I'm strugling to parse this exotic, nested file that isn't XML.
here's a sample
F(
T(22)
p(
X(401) Y(3) W(15) F(0)
L(2)
s(
T(n() C(1) t(1))
Folders()
c(
I built a character-by-character scanner that works well enough:
$limit=strlen($file);
echo "Begin token ingestion. ($limit)\n";
for ($i=0;$i<=$limit;$i++){
$chr=substr($file,$i,1);
if ($chr=='('){
$lvl++;
$numTok++;
$tokens[$numTok]= new tok($numTok);
$tokens[$numTok]->id=$numTok;
$tokensId[$lvl]=$numTok;
$tokensStart[$lvl]=$i+1;
$prev=substr($file,0,$i);
$st1=strrpos($prev,"\n");
$st2=strrpos($prev,"(");
$st3=strrpos($prev,")");
if ($st2>$st1){
$start=$st2+1;
} else {
$start=$st1+1;
}
if ($st3>$start){
$start=$st3+1;
}
$len=$i-$start;
$tmpText=substr($file,$start,$len);
$tmpText=str_replace(" ","",$tmpText);
$tmpText=str_replace("\t","",$tmpText);
$tmpText=str_replace("\n","",$tmpText);
$tmpLabel[$lvl]=$tmpText;
if ($tmpLabel[$lvl]=='Group'){
$numGrps++;
$grp=$numGrps;
array_push($grpList,$grp);
}
}
if ($chr==')'){
$stop=$i-$tokensStart[$lvl];
$num=$tokensId[$lvl];
$tokens[$num]->label=$tmpLabel[$lvl];
$tmpStr=substr($file,$tokensStart[$lvl],$stop);
$tokens[$num]->val=$tmpStr;
$tokens[$num]->lvl=$lvl;
$tokens[$num]->grp=$grp;
$prev=$lvl-1;
$tokens[$num]->parent=$tokensId[$prev];
if ($tmpLabel[$lvl]=='Group'){
array_pop($grpList);
$tokens[$num]->grpSub=$grp;
$lastGrp=$grpList[(count($grpList)-1)];
$grp=$lastGrp;
$tokens[$num]->grp=$lastGrp;
echo "lastgrp= $lastGrp\n";
}
$lvl--;
}
}
... but for longer files it really chokes up.

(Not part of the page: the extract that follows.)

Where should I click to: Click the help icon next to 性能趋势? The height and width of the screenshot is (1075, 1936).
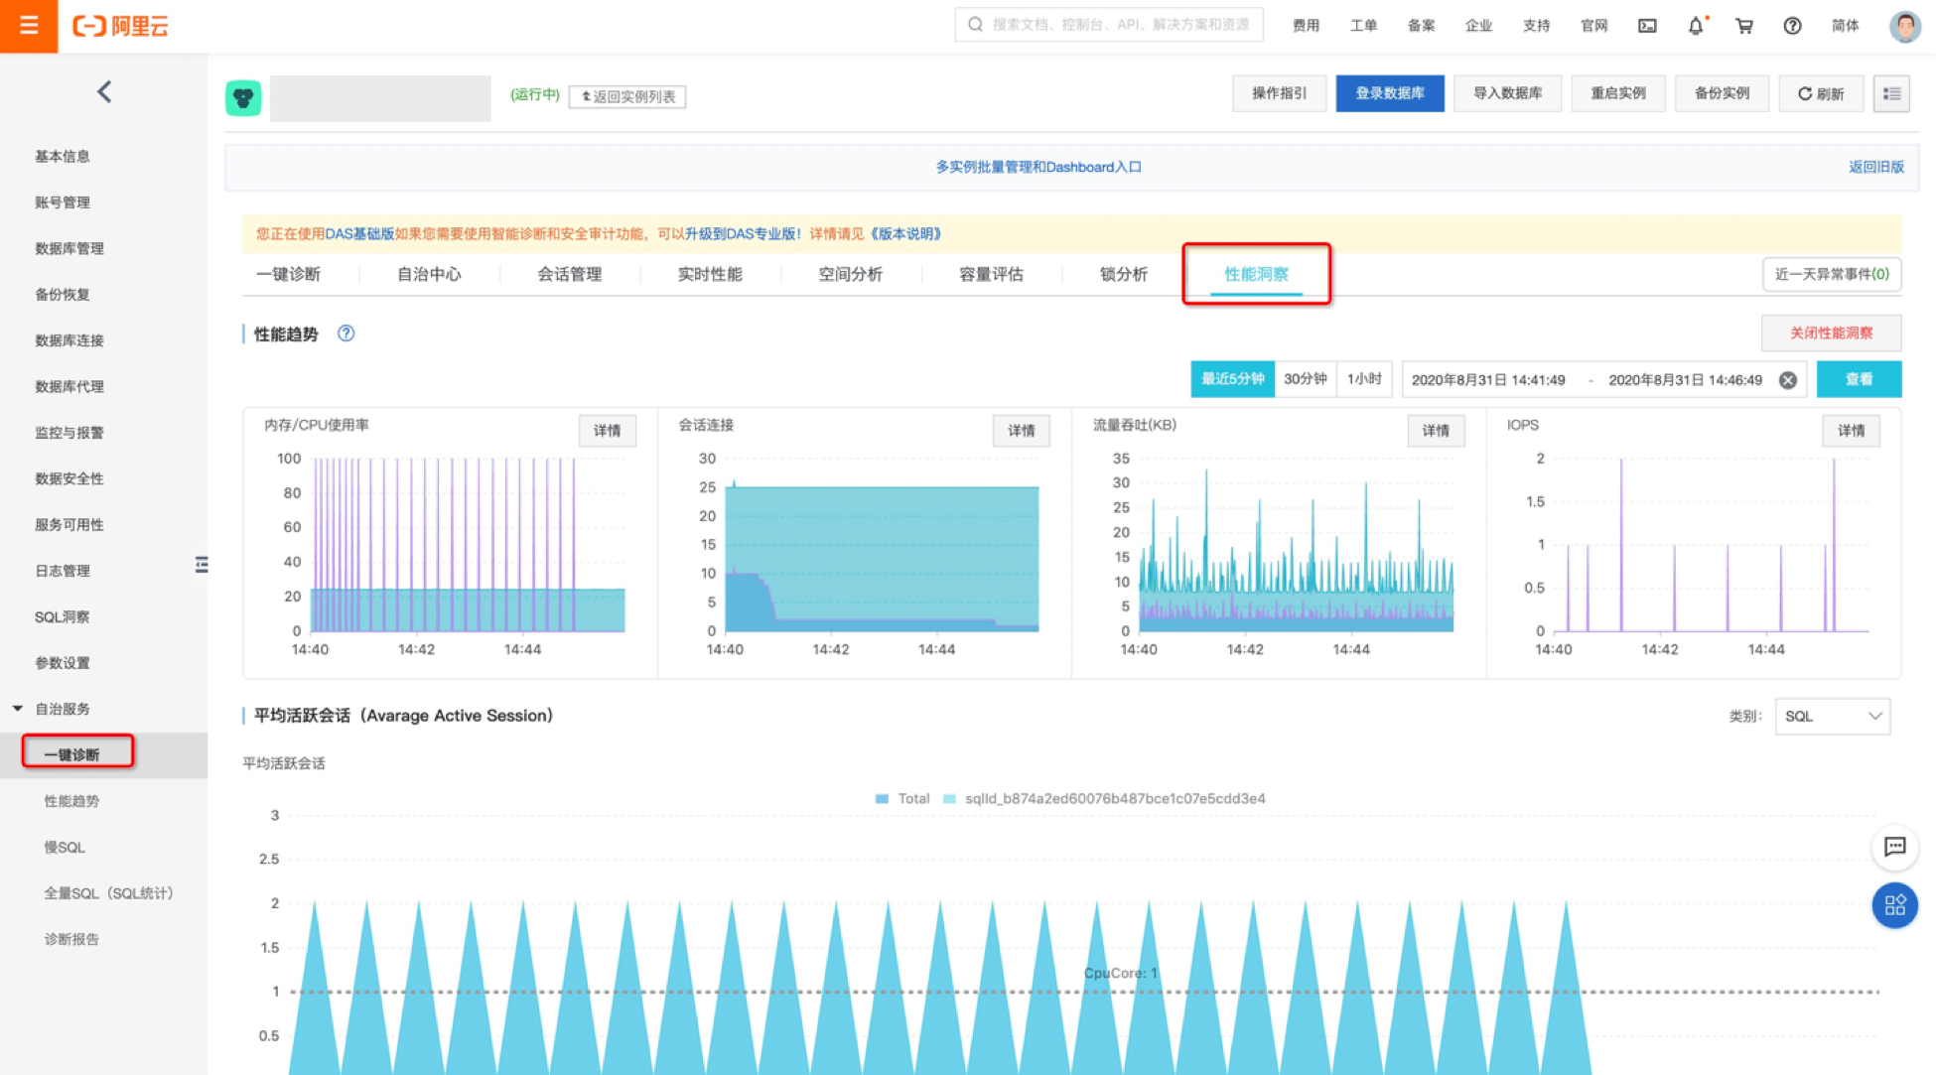tap(346, 334)

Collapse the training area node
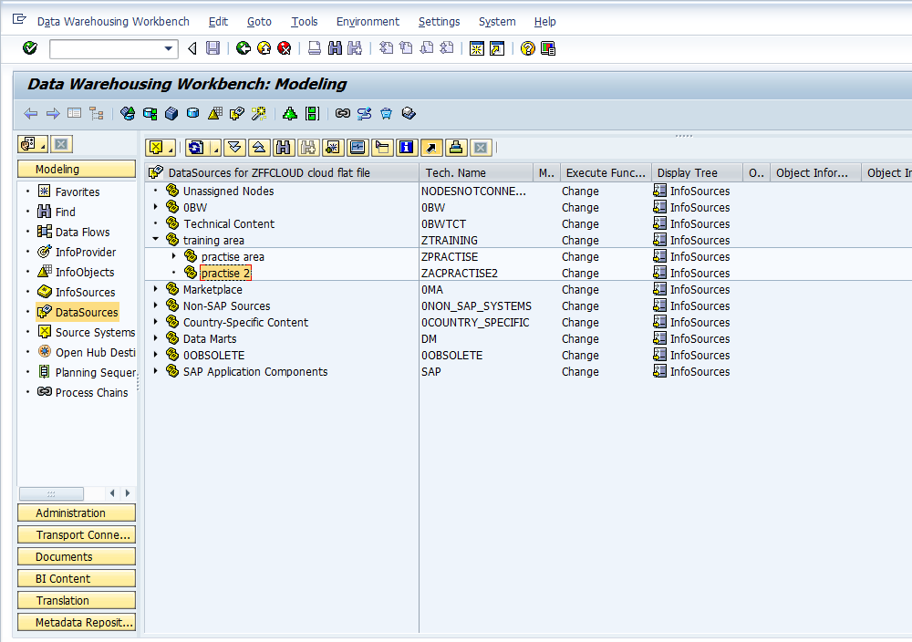pos(156,240)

Folks tell me I should be able to use classes and regular expressions to type the file into a linked list, but I can't find anything on the web about how to do that.
update: I've tried using preg_match_all to grab items delimited by '(' and ')' but it doesn't do the trick since I end up with a non-nested mess.